Some pictures from the southern end of Eleuthera:
Yesterday we left the beautiful pink sand beaches at East Point and we sailed around the southern end of Eleuthera, and north along its western facing coast. A large shallow bank extends from here all the way to Nassau 65 miles to the east. As usual, it was a delightful sail.
Since we were expecting some changeable weather, my initial choice was to head to Governors Harbor, one of the few places on this shore with good protection from most directions. The cruising guide warned me off that, however suggesting that the anchor holding in the harbor was very poor. So we grabbed something a bit more exposed, but with deep sand for good holding, and we tucked as far back behind some small islands as we could.
Most of last night it stormed. Strong winds, lots of lightening, and torrential rains. Loud, and dramatic, but nothing scary. By morning the weather had moderated, and we were down to some isolated showers. We expected a breezy day, so our plans were basically to relax on the boat and wait to explore ashore tomorrow.

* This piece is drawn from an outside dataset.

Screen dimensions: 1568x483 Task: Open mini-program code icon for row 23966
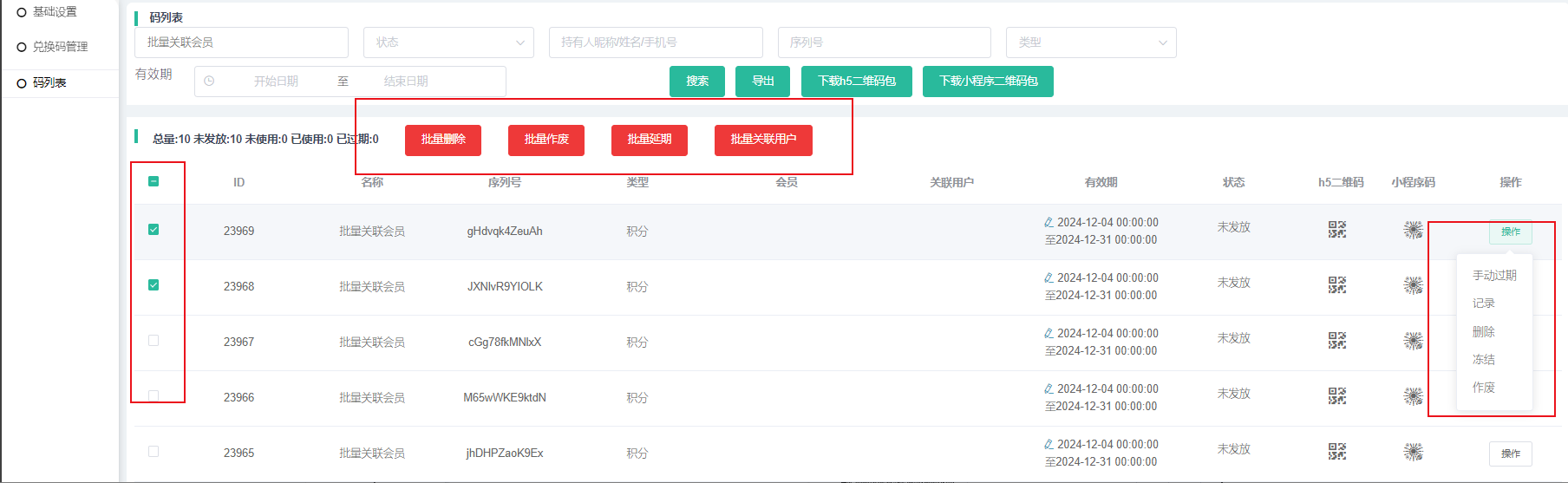(1413, 396)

A bit after noon Karen was sitting topside and noticed the line of dark clouds approaching. The VERY dark clouds. Not much later, we could see the approaching wall of rain and sea spray rapidly charging across the bay. In less than a minute, it went from nearly calm to winds as strong as we have ever seen from the boat. Neither of us had time to look at the wind speed gauge, but certainly over 45 knots. With the first ferocious gusts, the boat slide about 50 feet back on the anchor, before it dug down deeper and we stopped. We quickly ran into our anchor drag drill, but it turned out to not be needed.
Like many weather system of this sort, this one blew itself out pretty quickly, and left the outside of the boat well rinsed and the remainder of the day was beautiful.